Since the emergence of the data age we have been taught the 4 Vs of good datasets: volume, velocity, variety, and veracity. These are the qualities that have given rise to the big data companies that have come to dominate the growing use of machine learning (ML) and artificial intelligence (AI). Those with the resources to enable the velocity, variety, and veracity of great volumes of data have been able to lead the data race with sheer problem-solving capacity. Recently, however, new approaches have emerged to disrupt the core principle of volume and give rise to a small data counter-revolution.
The first is transfer learning, which transfers elements of big data models pre-trained for other tasks to tackle a new problem where data may be more difficult, or impossible, to collect. Google’s open-source BERT model, for example, has built up over 340 million parameters, while OpenAI’s closed GPT-3 is orders of magnitude bigger with 175 billion parameters, each developed to tackle the problem of understanding natural human language. It turns out, however, that a small selection of that data can be very effective in training more specific language tasks through techniques like few-shot learning.
“Taking essentially the entire internet as its tangential domain, GPT-3 quickly becomes proficient at these novel tasks by building on a powerful foundation of knowledge, in the same way Albert Einstein wouldn’t need much practice to become a master at checkers,” says Jiang Chen, VP of Machine Learning, Moveworks. “And although GPT-3 is not open source, applying similar few-shot learning techniques will enable new ML use cases in the enterprise — ones for which training data is almost nonexistent.”
While big data is necessary to solve broad problems like natural language processing, small data models can gather just the parts of that big data they require for solving specific issues, such as building automation support, for example. Rather than learn how to understand all languages, small data systems can focus on understanding company and task-specific languages through few-shot, one-shot, and even zero-shot machine learning techniques.
“For example, if we have a problem of categorizing bird species from photos, some rare species of birds may lack enough pictures to be used in the training images. Consequently, if we have a classifier for bird images, with the insufficient amount of the dataset, we’ll treat it as a few-shot or low-shot machine learning problem,” explains Dr. Michael J. Garbade, Founder of Education Ecosystem. “If we have only one image of a bird, this would be a one-shot ML problem. In extreme cases, where we do not have every class label in the training, and we end up with 0 training samples in some categories, it would be a zero-shot ML problem.”
The ability of smaller companies to utilize large open-source datasets, like BERT, to train their ML systems to effectively tackle specific challenges, changes the whole data landscape. Where previously, only the companies with the resources to collect, store, and process huge volumes of data could create the most effective ML systems, now even small companies can create effective solutions, albeit to more specific problems.

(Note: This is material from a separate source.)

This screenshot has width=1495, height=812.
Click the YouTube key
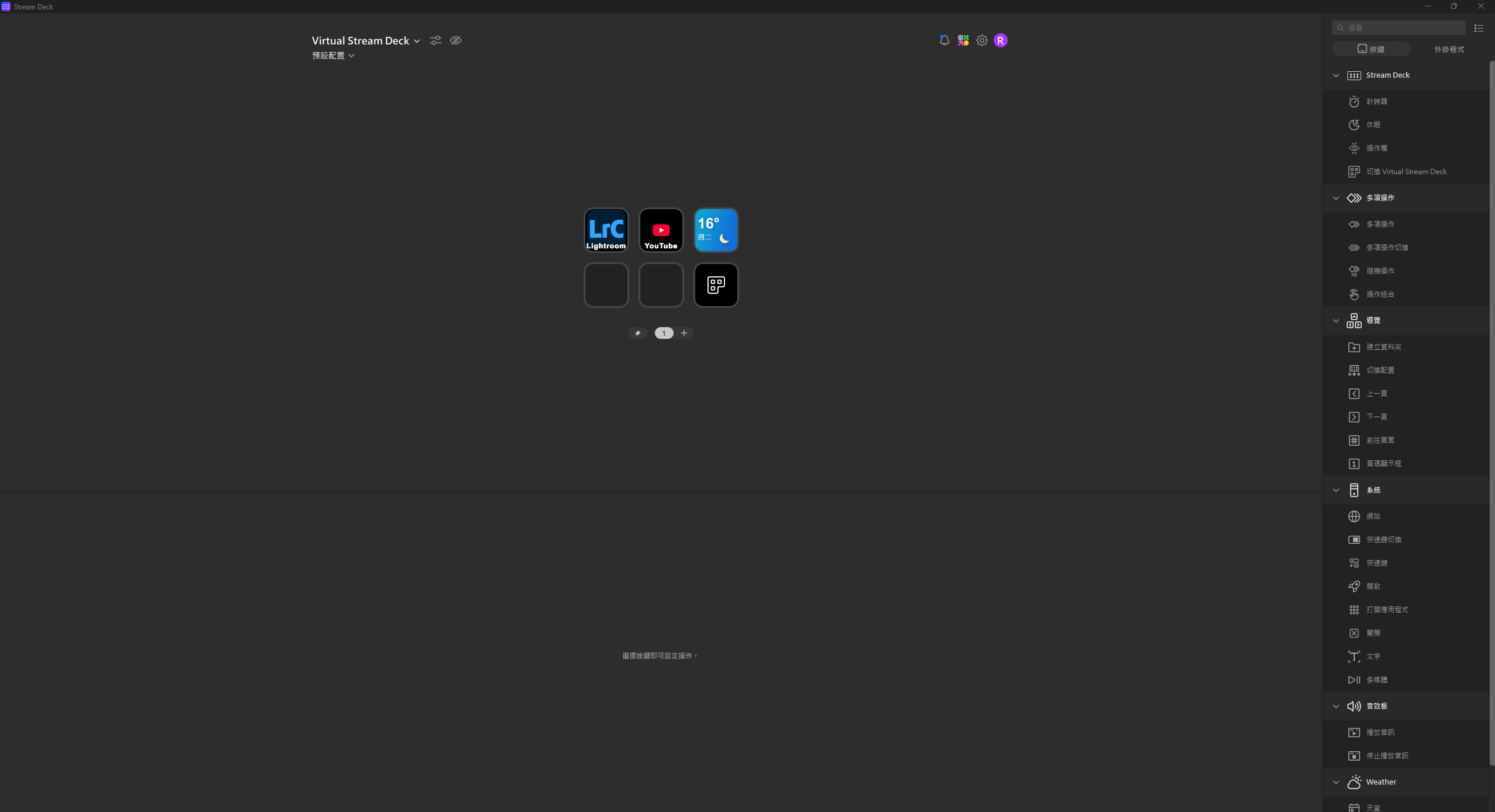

Small companies have small data but they are learning to gather and apply it better, and they are also learning to share.

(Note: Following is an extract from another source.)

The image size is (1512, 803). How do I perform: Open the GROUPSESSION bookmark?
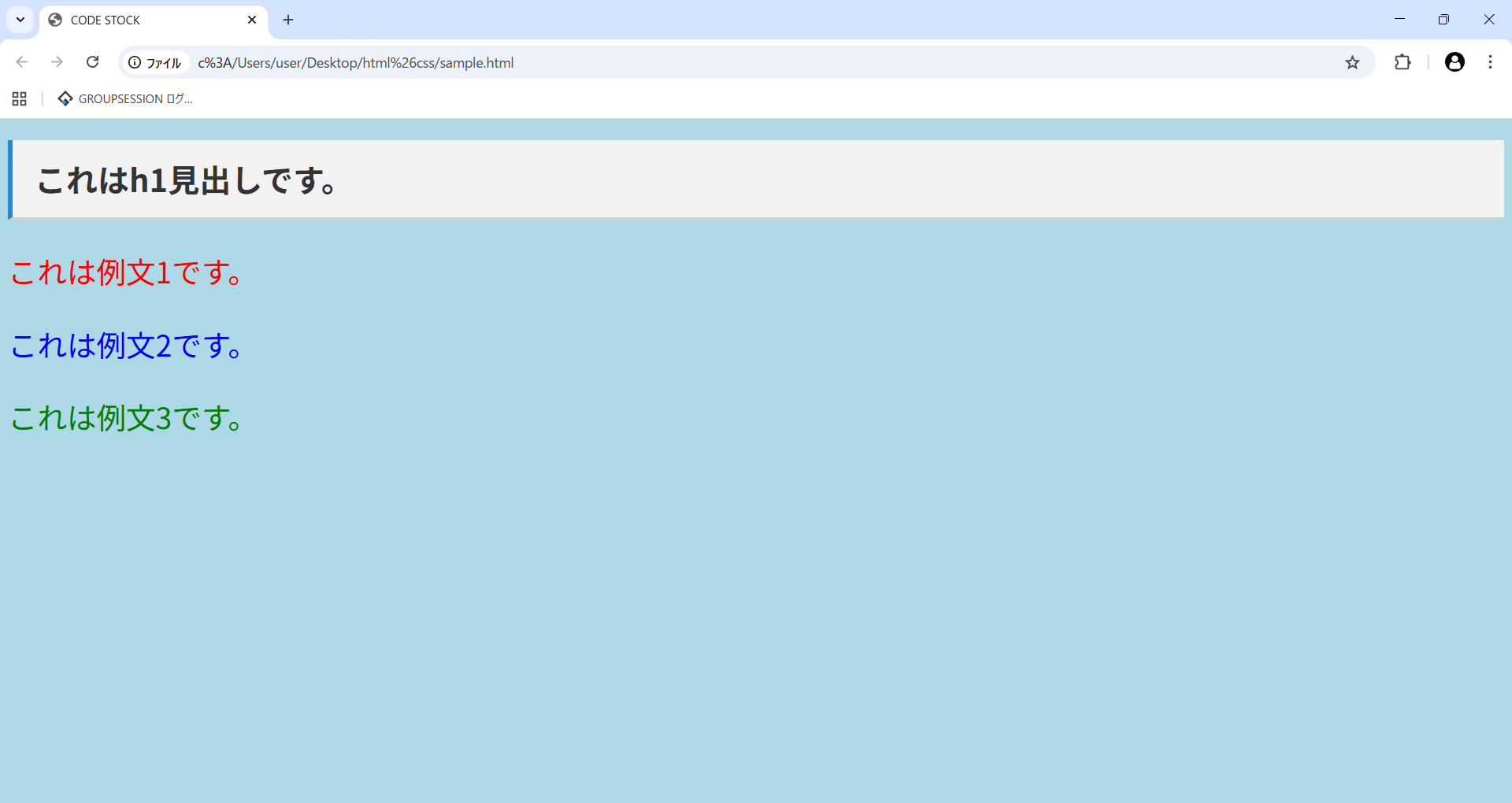[x=126, y=98]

Another approach disrupting the traditional data hierarchy is collective learning, where many smaller companies working on the same problem, combine their data through a third-party to develop their models beyond what they can do with their limited resources alone. More recently, the company and task-specific qualities of transfer learning models have been brought together with collective learning approaches, the resultant data is shining a new light on the patterns of language found for the same task across different companies, for example.
“The combination of transfer learning and collective learning, among other techniques, is quickly redrawing the limits of enterprise ML,” says Chen. “For example, pooling together multiple customers’ data can significantly improve the accuracy of models designed to understand the way their employees communicate. Well beyond understanding language, of course, we’re witnessing the emergence of a new kind of workplace — one powered by machine learning on small data.”
Small data does not replace big data, it simply provides a platform for smaller companies to better serve their customers with ML and AI services, thereby democratizing the data business landscape. However, with the evolution of small data through transfer learning, collective learning, and their combination, new insight is being created that big data may not have discovered alone. Now, big data companies will no doubt be investigating the potential of small data process to support a wide range of goals, and they have the resources to also rule small data in a big way.